The Beautiful Things That Heaven Bears Imagery

The Beautiful Things That Heaven Bears Imagery

American imagery

The imagery that most clearly defines the book is the imagery of America which has as its concrete aspects the daily life of Sepha Stephanos, an Ethiopian immigrant and refugee who now lives as an adjusted member of his community. His point of view lends an unusual objectivity and clarity to the American culture that the book captures so that the concrete imagery which seems so normal to American citizens is associated with absurdity and chaos, because that is what a foreigner's experience is like abroad.

Nostalgia and Ethiopia

It was not because he longed to live in America that Stephanos left Ethiopia, but because of political unrest in his country which drove him out of his homelands. When he allows nostalgia to infect the prose, the imagery transforms into meditations on time and the past. What is home to Stephanos? Home is a concept that has died and must be mourned; the true home for his being is in an Ethiopia which does not exist anymore because of political turmoil. Nostalgia is a complicating imagery which makes him calculate his attachments.

Portraits of hope

There are portraits of hope that encourage Stephanos from his community. For instance, he finds deep peace when he meets Naomi, a new local and a bi-racial 11-year-old whose beautiful complexion is a living witness to a hopeful future. As a young person, she inspires hope for a good future in Stephanos who often feels anhedonic and detached.
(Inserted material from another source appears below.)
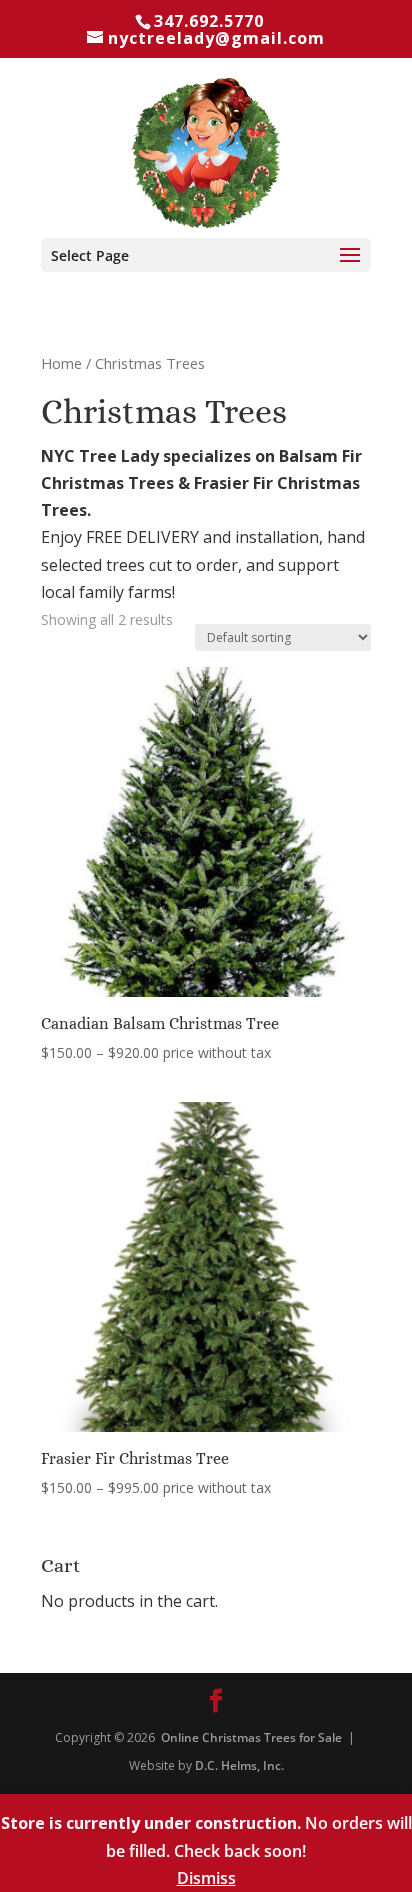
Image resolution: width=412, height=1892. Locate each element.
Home (61, 363)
Her mother, Judith, is a pillar of hope as well because she fearlessly moves into a black neighborhood, knowing what those challenges might look like.

Ennui and dissociation

The tone of the novel is sometimes defined by ennui or dissociation. Ennui is the French word for boredom, but it has been used through absurdist and existentialist philosophy to mean a kind of boredom with life itself. That existential ennui defines this melancholy refugee, as he is obligated to survive through toil which he has no interest in. He is not looking forward to anything, nor does he have anywhere he'd rather go; the life he loved is gone forever, and so we see through the imagery of his prose that he feels dissociated.